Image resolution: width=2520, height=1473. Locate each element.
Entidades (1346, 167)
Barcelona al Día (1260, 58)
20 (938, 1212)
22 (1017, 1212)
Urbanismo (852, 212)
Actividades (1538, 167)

★ ★ ★

- _EXERCISE GOAL_: The lines wanted are those from the one with "Entidades (1346, 167)" through the last line of the records, repeated exactly and with both ends included.

- _RESPONSE TO THE TASK_:
Entidades (1346, 167)
Barcelona al Día (1260, 58)
20 (938, 1212)
22 (1017, 1212)
Urbanismo (852, 212)
Actividades (1538, 167)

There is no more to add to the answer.